То и дело им попадались на глаза следы, оставленные бюрерами. Обрывки тряпок, в которые подземные карлики укутывали свои уродливые тела, кучки помета, аккуратно и тщательно обглоданные кости, несколько расплющенных в блин консервных банок. Последнее было особенно характерно для бюреров. Обладая зачатками разума, подземные карлики понимали, что консервные банки являются вместилищем для еды. Но открыть банку, вставив в нужное место ключ и повернув его несколько раз или, того проще, потянув за кольцо, они почему-то не догадывались. Поэтому, если в руки бюрера попадала консервная банка, он, после нескольких бесплодных попыток открыть ее, принимался со всей своей дурацкой силой, колотить банкой об стену. Или по полу – это уж, как придется. До тех пор, пока на банке не лопался шов – чтобы через образовавшуюся дырку высосать содержимое. Но самих уродливых карликов они пока еще не встретили. Быть может, бюреры таились в глубинах заброшенных катакомб. Или же до поры до времени не показывались пришельцам на глаза. Тихонько наблюдали за ними со стороны. Присматривались. Принюхивались. В молчании и темноте затевали какую-нибудь гнусь. Или их останавливало то, что одним из чужаков оказался Излом?

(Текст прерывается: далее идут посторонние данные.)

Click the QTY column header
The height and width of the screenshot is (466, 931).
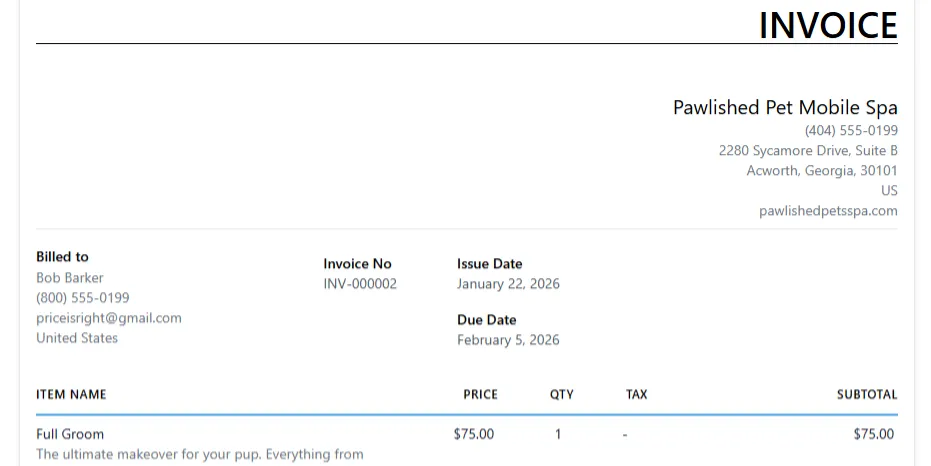click(562, 395)
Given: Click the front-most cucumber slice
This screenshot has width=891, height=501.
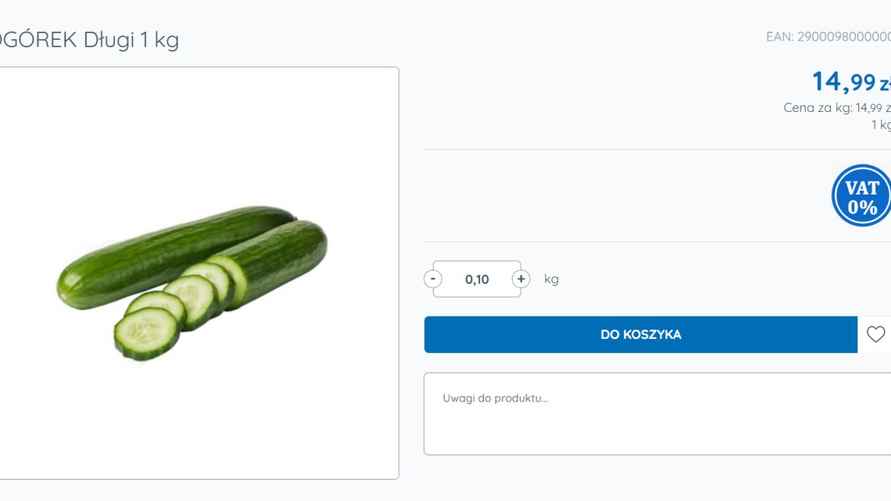Looking at the screenshot, I should (147, 334).
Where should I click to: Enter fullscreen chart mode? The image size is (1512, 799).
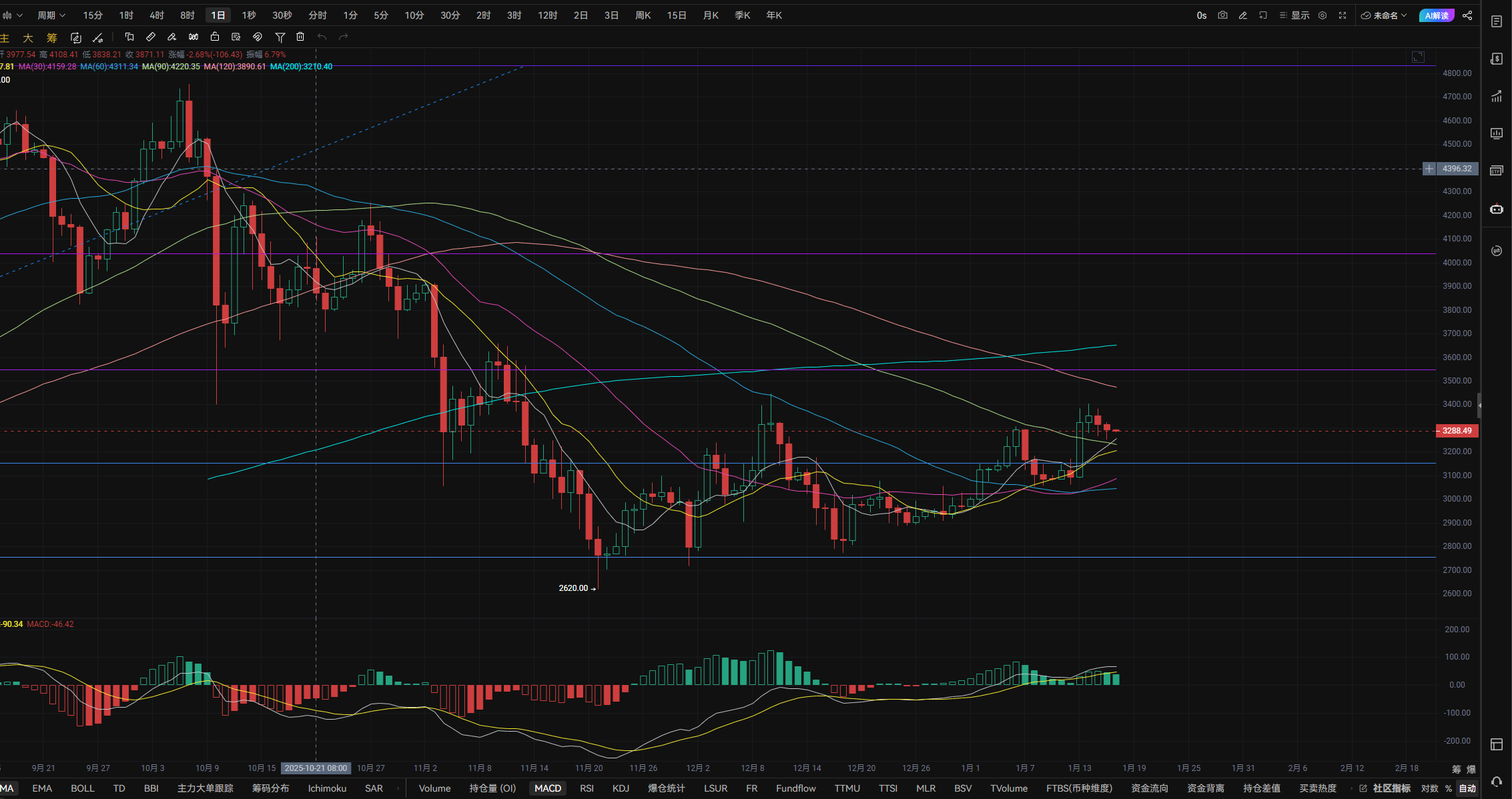point(1343,15)
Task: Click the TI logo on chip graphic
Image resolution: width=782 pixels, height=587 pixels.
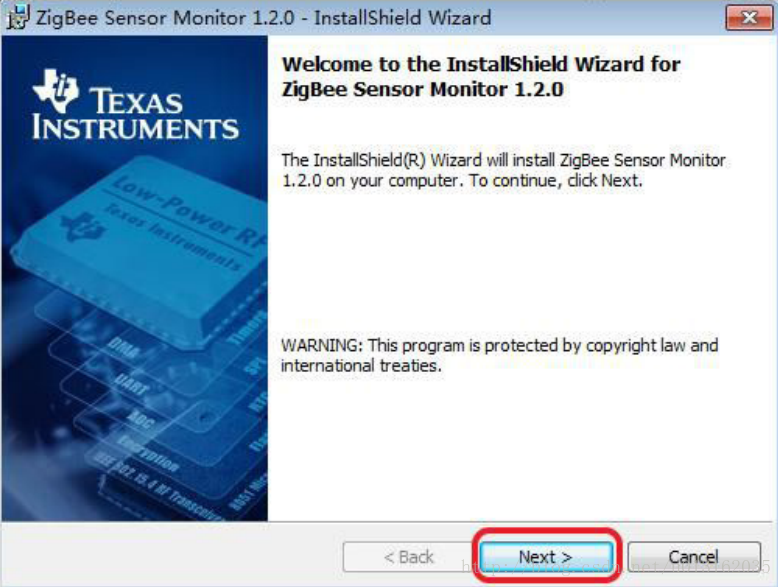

– Что ты будешь делать, когда мы придем на место? – спросил Гупи у Шрека.
– К Монолиту? – уточнил американец.
– Не знаю. Я не верю в Монолит. Я веду вас к месту, указанному на плане.
– Монолит существует, – уверенно заявил Журналист.
– Ты его видел?
– Нет. Но я ощущал его присутствие. То, как он воздействует на меня.
– Что это было? – спросил Шрек.
– Это трудно описать словами… Это… Как будто твой разум становится частицей другого, очень мощного сознания… Нет, не так. Ты чувствуешь, что вливаешься в могучий поток сознания, который… У которого совершенно иные, непонятные тебе цели… Не просто непонятные, а недоступные твоему восприятию. До тех пор, пока ты полностью не растворишься в том, что готово тебя принять… При этом ты испытываешь очень странные чувства. Страх… Неосознанный, первобытный, полуживотный ужас, на уровне инстинкта самосохранения, от того, что ты ощущаешь присутствие рядом с собой чего-то настолько огромного, что ты неспособен охватить это взором, и настолько чуждого, что ты не в силах это осмыслить. И одновременно – сумасшедшую радость… Ты едва не захлебываешься от восторга, от того, что тебе удалось… Нет, тебе было дозволено прикоснуться к, быть может, величайшей тайне…
Журналист запнулся и умолк.
Начатая фраза осталась незаконченной.
– Патетика, – коротко и ясно высказал свое мнение Гупи.
– Согласен, – не стал спорить Журналист. – Но как сформулировать это иначе?.. Слова – лишь бледный след того восторга и ужаса, что таит в себе Монолит.
– Ага, – в задумчивости кивнул Гупи. – Выходит, Монолит – это реально существующий объект.
– Или же некий образ, порождаемый сознанием того, кто оказывается вблизи Монолита, – добавил Журналист.